Observations for GG Investors
Goldcorp's Q3FY13 true all-in costs (Costs excluding write-downs) rose on a year-over-year basis from $1129 in Q3FY12 to $1169 in Q3FY13 which is a reasonable 4% rise in costs. Sequentially, true all-in costs fell from $1515 in Q2FY13, but the second quarter did include a huge write-down, so we wouldn't read too much into the second quarter's true all-in costs.
In terms of GG's core costs (removing taxes and write-downs), costs have been steadily rising and during the third quarter costs hit $1182.96 per gold-equivalent ounce. This was about a 4% rise on a sequential basis and as investors can see, the core costs of GG are continuing to rise.
Since Goldcorp is the first company we are analyzing in terms of its Q3FY13 results, we do not have any comparisons yet from other companies' third quarter reports. But comparing GG to the second quarter true all-in costs of other companies they compare as follows: Barrick Gold (NYSE:ABX) (costs just under $1300), Yamana Gold (NYSE:AUY) (costs over $1300), Newmont Gold (NYSE:NEM) (costs over $1600), Eldorado Gold (NYSE:EGO) (costs under $1100), Goldfields (NYSE:GFI) (costs over $1500), Allied Nevada Gold (costs over $1300), Alamos Gold (NYSE:AGI) (costs under $1250), Kinross Gold (NYSE:KGC) (costs over $1500), Randgold (NASDAQ:GOLD) (costs over $1000), IAMGOLD (NYSE:IAG) (costs over $1300), and Richmont Gold (NYSEMKT:RIC) (costs over $1300), Silvercrest Mines (NYSE:SVM) (costs over $1000), and Agnico-Eagle (costs over $1400)

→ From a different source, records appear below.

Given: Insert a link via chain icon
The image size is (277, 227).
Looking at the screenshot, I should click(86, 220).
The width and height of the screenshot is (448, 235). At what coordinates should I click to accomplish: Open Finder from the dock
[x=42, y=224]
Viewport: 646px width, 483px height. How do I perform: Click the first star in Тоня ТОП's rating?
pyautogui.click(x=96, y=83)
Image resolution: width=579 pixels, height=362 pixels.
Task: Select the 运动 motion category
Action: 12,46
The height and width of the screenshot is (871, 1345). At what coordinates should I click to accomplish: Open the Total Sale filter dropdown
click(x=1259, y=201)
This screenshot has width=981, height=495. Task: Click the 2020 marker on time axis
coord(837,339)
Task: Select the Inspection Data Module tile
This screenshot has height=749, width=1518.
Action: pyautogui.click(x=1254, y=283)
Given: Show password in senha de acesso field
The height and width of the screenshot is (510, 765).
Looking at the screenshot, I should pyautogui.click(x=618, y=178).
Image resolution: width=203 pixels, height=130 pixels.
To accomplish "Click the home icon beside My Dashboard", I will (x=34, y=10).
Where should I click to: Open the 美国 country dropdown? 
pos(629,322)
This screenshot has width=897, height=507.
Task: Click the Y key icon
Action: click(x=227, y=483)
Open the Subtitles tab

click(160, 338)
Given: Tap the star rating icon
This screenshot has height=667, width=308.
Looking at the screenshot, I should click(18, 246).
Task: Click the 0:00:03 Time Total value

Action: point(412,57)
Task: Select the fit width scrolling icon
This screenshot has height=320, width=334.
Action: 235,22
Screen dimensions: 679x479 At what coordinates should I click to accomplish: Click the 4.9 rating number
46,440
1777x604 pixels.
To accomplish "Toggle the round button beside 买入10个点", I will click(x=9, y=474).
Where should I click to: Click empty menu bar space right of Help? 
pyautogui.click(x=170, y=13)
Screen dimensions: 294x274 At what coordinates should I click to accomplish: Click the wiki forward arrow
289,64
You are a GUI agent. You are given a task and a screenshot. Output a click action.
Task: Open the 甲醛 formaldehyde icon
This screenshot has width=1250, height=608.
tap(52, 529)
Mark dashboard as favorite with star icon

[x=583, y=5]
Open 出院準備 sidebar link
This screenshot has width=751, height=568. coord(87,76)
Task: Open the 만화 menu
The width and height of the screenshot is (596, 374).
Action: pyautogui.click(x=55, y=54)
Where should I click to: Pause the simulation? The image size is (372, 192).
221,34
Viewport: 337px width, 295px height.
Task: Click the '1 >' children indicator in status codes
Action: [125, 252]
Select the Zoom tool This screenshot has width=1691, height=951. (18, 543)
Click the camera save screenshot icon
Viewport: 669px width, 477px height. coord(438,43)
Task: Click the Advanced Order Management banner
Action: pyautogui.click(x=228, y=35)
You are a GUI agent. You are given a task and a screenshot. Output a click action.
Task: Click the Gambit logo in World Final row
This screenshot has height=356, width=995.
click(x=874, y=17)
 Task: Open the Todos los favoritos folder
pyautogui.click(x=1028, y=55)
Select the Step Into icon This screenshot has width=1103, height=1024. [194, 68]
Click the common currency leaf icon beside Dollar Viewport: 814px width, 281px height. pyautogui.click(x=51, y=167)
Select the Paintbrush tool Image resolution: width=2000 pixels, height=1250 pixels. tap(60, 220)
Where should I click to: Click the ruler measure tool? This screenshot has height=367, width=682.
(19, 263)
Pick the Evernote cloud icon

We caution investors to do those comparisons with a grain of salt since these comparisons are for different quarters and use different metal conversion rates.
With true all-in costs and core costs below the current gold price, Goldcorp still should rank as one of the lowest cost major miners. Additionally, even though their margins are low, they are still positive and have been consistently profitable despite the fall in the gold price. But investors should also take note of the fact that costs are still on the rise, and that non-gold production is actually forming a larger portion of the company's production totals.
Additionally, those investors predicting a sub-$1000 gold price should note that Goldcorp's core production costs are well above the $1000 price level and should gold fall below that point the company would be losing considerable amounts of money. Though almost anything can happen in terms of short-term price movements (remember the flash-crash?), gold is clearly not sustainable below $1000 for any lengthy period of time because even some of the lowest cost majors wouldn't be able to produce it profitably below that point.
Even after GG cut costs considerably in the third quarter, its core costs are still approaching $1200 per gold-equivalent ounce - so from a production standpoint it doesn't seem gold can be mined profitably much lower from its current price. So gold investors should take this as a positive for their gold investments and be patient - the production costs should provide quite a bit of long-term support for gold at current levels regardless of Fed tapering.
Disclosure: I am long GG, AGI, RIC, SVLC, GOLD, SGOL. I wrote this article myself, and it expresses my own opinions. I am not receiving compensation for it (other than from Seeking Alpha). I have no business relationship with any company whose stock is mentioned in this article.